Ao explicarmos como tratar a exploração, é necessário do ponto de vista teórico fazer duas divisões:

Primeiro, é necessário fazer uma separação entre o que é a exploração em si e o papel da exploração. Como explicamos acima, a exploração é uma relação econômica que existe objetivamente. Enquanto existir propriedade privada os proprietários dos meios de produção irão utilizá-los para se apropriarem das riquezas produzidas pelos trabalhadores, então a exploração existe objetivamente. As diferenças no ambiente externo apenas podem afetar a forma de manifestação da exploração, mas não podem alterar o fato da exploração em si. Não se pode dizer que nos países capitalistas a contratação de trabalhadores assalariados para a extração de mais-valia é exploração, mas quando eles investem na China, empregando trabalhadores e extraindo sua mais-valia na base da propriedade privada, isso não seria exploração. Isso não faz sentido. Porém, diferentes condições objetivas fazem com que a mesma forma de exploração possua diferentes funções históricas. Se em nível mundial o modo de produção capitalista já é um entrave para o desenvolvimento das forcas produtivas, e como resultado “soam os sinos de morte da propriedade privada”, então como nas condições concretas da etapa primária do socialismo em nosso país as relações de exploração de natureza capitalista ainda jogam um papel positivo para o desenvolvimento da economia nacional? Não é porque nós queremos eliminar a exploração que devemos negar o papel positivo da existência da forma de exploração capitalista, nem podemos considerar que, pelo fato dela jogar um papel positivo, devemos negar que ela é uma relação de exploração. Nós somos materialistas históricos, portanto devemos tratar a exploração de maneira prática e realista. Se a exploração existe objetivamente, devemos reconhecê-la. Objetivamente diversos tipos de forma de exploração ainda são benéficos para o desenvolvimento econômico, portanto devemos afirmar o seu papel positivo. Obviamente, há diferentes ênfases nos diferentes períodos do trabalho de propaganda, mas é necessário que tenhamos um claro entendimento teórico, não negando o fato da existência das relações de exploração.
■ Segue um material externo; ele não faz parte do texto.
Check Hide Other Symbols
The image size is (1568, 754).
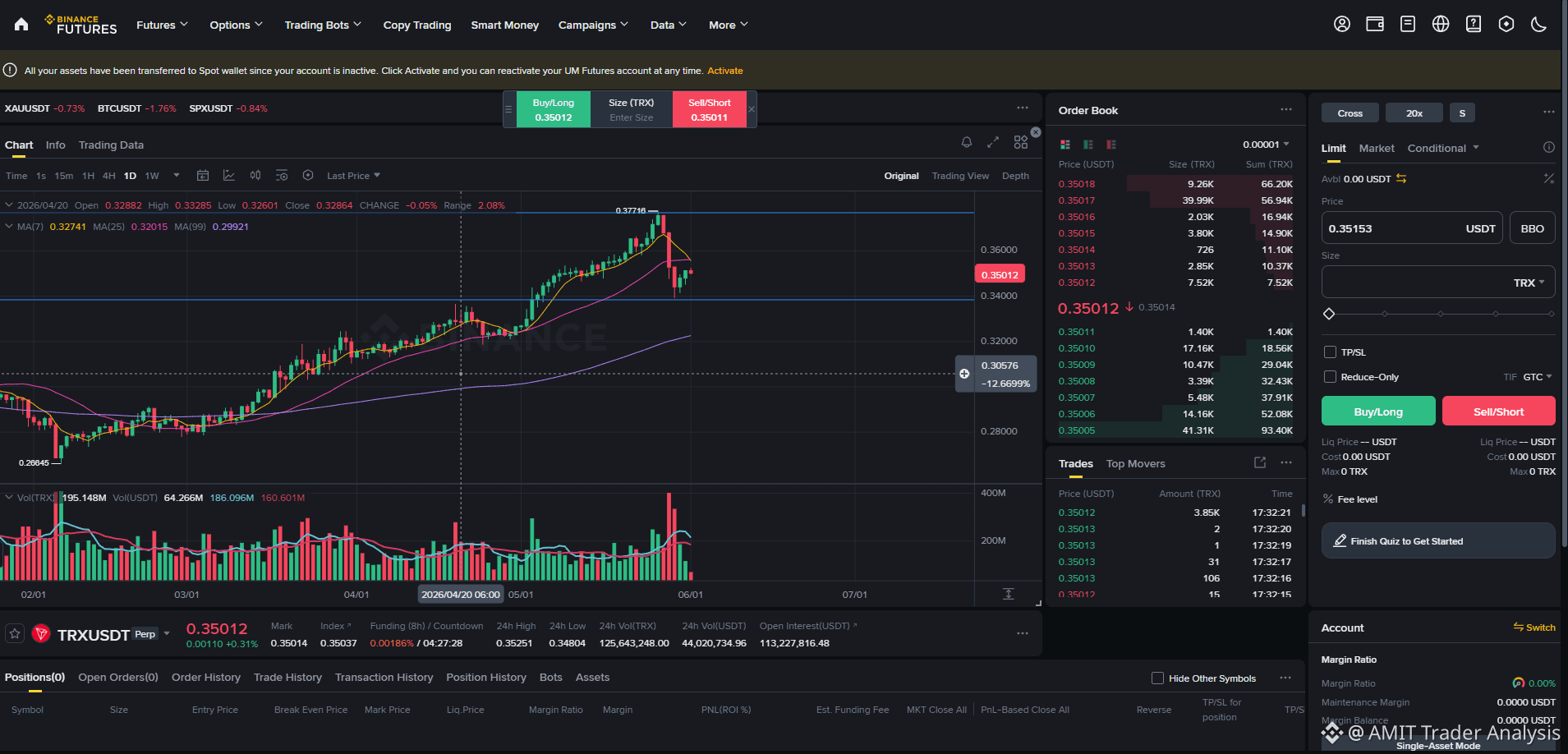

Segundo, devemos compreender bem a relação entre o programa máximo e o programa atual. O nosso programa máximo possui diferenças e semelhanças com o programa máximo. O objetivo final dos comunistas é realizar o comunismo, algo que Marx e Engels anunciaram perante todo o mundo no Manifesto do Partido Comunista. A sociedade comunista irá eliminar a propriedade privada, as classes sociais e a exploração. Todo nosso trabalho busca avançar nessa direção. No entanto, a realização tal objetivo não ocorre em um piscar de olhos. É algo que deve ser avançado passo a passo na medida em que as condições amadureçam. Engels, ao responder se a propriedade privada poderia ou não ser eliminada de uma só vez, respondeu: “Não, do mesmo modo que não se podem fazer aumentar de um só golpe as forças produtivas já existentes tanto quanto é necessário para a edificação da comunidade. Por isso a revolução do proletariado, que com toda a naturalidade se vai aproximando, só a pouco e pouco poderá, portanto, transformar a sociedade actual, e somente poderá abolir a propriedade privada quando estiver criada a massa de meios de produção necessária para isso.” (Obras Escolhidas de Marx e Enges, Vol.1, Editorial do Povo. Pg.239.) Também em relação a exploração nós devemos ter esse tipo de entendimento. O nosso objetivo final é eliminar completamente a exploração, no entanto, nas condições atuais da etapa primária do socialismo, ainda devemos manter e utilizar certas formas de exploração. O nosso programa atual está a serviço da realização do programa máximo. Formular um programa realista apenas partindo da teoria abstrata e do objetivo final futuro não é suficiente. Nós devemos considerar como promover o desenvolvimento das forças produtivas à luz das condições concretas atuais, de outro modo o programa não será um passo adiante da realização do programa máximo. O programa mínimo não pode estar separado do programa máximo, e um programa sem o seu objetivo final é algo sem significado. Hoje nós protegemos a exploração para eliminá-la futuramente, não perpetuá-la. A utilização da exploração para desenvolver as forças produtivas cria as condições para sua eliminação final. Isso é algo que faz parte da dialética da história.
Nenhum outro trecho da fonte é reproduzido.